Consumer computer hardware turns up the heat

A WIndows laptop open on a table.The Acer Predator Helios 18 (as in 18-inch display) is one of several powerful—and huge—laptops shown at CES 2023.Matthew S. Smith

CES is always filled with new consumer PC hardware, but 2023 was an especially packed year. Nvidia brought its new RTX 40-Series mobile chips which, in addition to improving frame rates for 3D applications, can generate entirely new frames with AI.

Intel and AMD, meanwhile, continued to trade blows with absurdly powerful laptop processors. Intel’s latest have up to 24 cores and 32 threads, while AMD offers up to 16 cores and 32 threads. The fastest mobile processors can handily defeat top-tier desktop processors just a few years old. AMD also introduced Ryzen AI, the “first dedicated artificial intelligence hardware in an x86 processor.”

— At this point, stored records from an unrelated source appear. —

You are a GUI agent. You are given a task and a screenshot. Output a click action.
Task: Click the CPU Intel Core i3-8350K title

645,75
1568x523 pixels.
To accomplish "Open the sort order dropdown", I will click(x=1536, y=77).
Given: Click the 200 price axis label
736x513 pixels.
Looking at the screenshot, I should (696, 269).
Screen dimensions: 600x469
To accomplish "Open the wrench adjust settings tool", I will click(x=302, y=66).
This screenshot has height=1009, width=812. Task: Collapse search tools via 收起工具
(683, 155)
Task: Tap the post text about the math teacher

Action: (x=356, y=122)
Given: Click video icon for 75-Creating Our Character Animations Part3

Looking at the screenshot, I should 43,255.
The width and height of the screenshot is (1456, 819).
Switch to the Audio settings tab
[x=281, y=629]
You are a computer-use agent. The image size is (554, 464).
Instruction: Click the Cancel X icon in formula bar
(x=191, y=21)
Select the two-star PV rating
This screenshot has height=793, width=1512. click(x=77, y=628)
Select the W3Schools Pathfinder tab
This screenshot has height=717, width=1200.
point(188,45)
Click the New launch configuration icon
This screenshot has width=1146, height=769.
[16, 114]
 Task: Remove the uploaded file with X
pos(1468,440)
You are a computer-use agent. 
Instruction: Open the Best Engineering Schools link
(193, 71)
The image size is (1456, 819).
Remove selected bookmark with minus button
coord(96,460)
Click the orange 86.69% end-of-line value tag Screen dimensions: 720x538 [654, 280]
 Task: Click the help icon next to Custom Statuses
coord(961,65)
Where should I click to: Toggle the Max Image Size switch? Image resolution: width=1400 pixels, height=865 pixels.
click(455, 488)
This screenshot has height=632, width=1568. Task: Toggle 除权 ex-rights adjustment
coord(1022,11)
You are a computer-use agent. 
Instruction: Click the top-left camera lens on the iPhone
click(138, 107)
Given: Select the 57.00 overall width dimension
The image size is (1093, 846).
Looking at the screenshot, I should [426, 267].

AI tech weaves its way through everything

A slide showing a diagram of the AMD Ryzen dedicated AI engine.AMD’s Ryzen 7040 series processors have a dedicated AI engine.AMD

AMD’s Ryzen AI processor was announced with support for Microsoft’s Studio Effects, a set of web-conferencing filters and features. It includes eye correction, which uses AI to make it appear as if you’re looking toward the camera even when you’re not. Nvidia showed a similar feature in its own Nvidia Broadcast software.

The show also debuted new text-to-speech and translation apps, an app that uses a neural radiance field (NeRF) to 3D-scan objects from smartphone phones and video, and more. Spectrum’s tour of the show’s AI tech has the details.

Display innovations continue the march toward 8K

An 8K television from Samsung mounted on a wall.Samsung’s 8K NEO QLED uses micro-LED technology.Matthew S. Smith

Samsung remained committed to pushing 8K televisions at CES 2023. Samsung showed its newest NEO quantum-dot LED (QLED) 8K displays, including microLED displays up to 140 inches. LG took a different approach, highlighting a 97-inch 4K OLED television with a surprise twist: It’s wire-free (aside from the power cord), with video beamed to the display from a device roughly the size of a shoebox.

But it’s arguably computer displays that saw the most practical innovation. LG showed off the LG Ultragear OLED gaming monitor, the first 27-inch OLED monitor under US $1,000, and a 42-inch OLED monitor that can flex between flat and curved with the touch of a button. Samsung doubled down on its super-ultrawide displays, bringing new 49-inch QD-OLED and 57-inch mini-LED monitors.

Asus brought a glasses-free 3D OLED laptop display called Spatial Vision. It’s similar to Acer’s SpatialLabs but with an OLED panel instead of LCD, delivering better contrast and depth. The 3D effect is convincing and easier on the eyes than past incarnations.